Rezim Joko Widodo dianggap hanya akan jadi "mandor" dan "tukang gebuk" karena membangun infrastruktur yang dibutuhkan rakyat, akan tetapi dijual kembali kepada pihak swasta.
Begitu kata Direktur Eksekutif Oversight of Indonesia's Democratic Policy, Satyo Purwanto menanggapi infrastruktur jalan tol yang dijual rezim Jokowi ke pihak swasta.
"Akses publik atau pelayanan publik bisa dikuasai swasta asing atau lokal itu pertanda sebuah negara sudah dikuasai oleh kelompok neoliberal," ujar Satyo kepada
Kantor Berita Politik RMOL, Minggu (10/10).
Negara yang sudah dikuasai oleh kelompok neoliberal juga ditandai dengan banyaknya UU yang sudah diubah sedemikian rupa, sehingga memungkinkan swasta dapat menguasai urusan hajat hidup orang banyak. Seperti jalan tol dan sumber daya alam lainnya.
Pada saatnya nanti, yang terhadi adalah rakyat miskin semakin banyak dan orang kaya semakin super kaya karena memiliki power dan sanggup mempengaruhi kebijakan sebuah negara atau pemerintah.

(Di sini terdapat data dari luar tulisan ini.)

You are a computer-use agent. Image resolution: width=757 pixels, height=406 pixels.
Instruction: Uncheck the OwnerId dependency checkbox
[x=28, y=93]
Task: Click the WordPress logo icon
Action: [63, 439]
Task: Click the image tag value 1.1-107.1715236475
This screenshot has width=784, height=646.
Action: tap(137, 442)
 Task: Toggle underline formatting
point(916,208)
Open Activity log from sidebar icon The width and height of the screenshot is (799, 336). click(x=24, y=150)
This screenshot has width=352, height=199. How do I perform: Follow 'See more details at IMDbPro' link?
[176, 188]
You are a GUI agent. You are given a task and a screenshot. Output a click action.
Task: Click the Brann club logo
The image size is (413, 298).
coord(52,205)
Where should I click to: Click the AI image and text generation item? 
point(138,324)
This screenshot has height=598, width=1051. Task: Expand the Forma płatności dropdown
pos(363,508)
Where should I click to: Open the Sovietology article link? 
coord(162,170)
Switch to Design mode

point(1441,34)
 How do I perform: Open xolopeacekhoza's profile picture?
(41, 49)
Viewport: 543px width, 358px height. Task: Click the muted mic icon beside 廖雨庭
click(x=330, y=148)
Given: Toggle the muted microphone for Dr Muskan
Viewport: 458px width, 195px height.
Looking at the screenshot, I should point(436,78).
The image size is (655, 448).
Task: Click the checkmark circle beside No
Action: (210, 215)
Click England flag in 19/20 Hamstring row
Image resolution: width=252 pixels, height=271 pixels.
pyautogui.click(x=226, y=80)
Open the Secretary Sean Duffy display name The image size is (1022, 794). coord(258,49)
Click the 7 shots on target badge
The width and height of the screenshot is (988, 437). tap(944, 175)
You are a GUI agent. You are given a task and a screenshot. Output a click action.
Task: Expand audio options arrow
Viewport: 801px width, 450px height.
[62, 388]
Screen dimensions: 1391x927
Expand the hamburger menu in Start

"Kolaborasi itulah yang dinamakan oligarki. Meraka lah kaum neoliberal, penguasaan jalan tol oleh swasta dengan alasan aksi korporasi ataupun dengan alasan perusahaan BUMN terjerat utang karena memang mereka diskenariokan seperti itu," kata Satyo.
Seharusnya pemerintah tidak terlibat dalam bisnis jalan tol. Karena pada akhirnya, pemerintah hanya akan berhadapan dengan rakyat ketika pembebasan lahan dan penentuan harga tol pass. Sementara itu, pihak swasta hanya menunggu diujung menikmati manisnya tarif tol yang dapat naik setiap tiga bulan dengan alasan inflasi dan maintenance.
"Ketika banyak akses publik dikenakan tarif pada akhirnya hanya akan menciptakan cost driver dalam biaya logistik dan membebani masyarakat sebagai end user. Pada akhirnya pemerintah hanya akan jadi 'mandor' dan 'tukang gebug' ketika swasta banyak menguasai sektor yang berhubungan dengan urusan hajat hidup orang banyak," pungkas Satyo.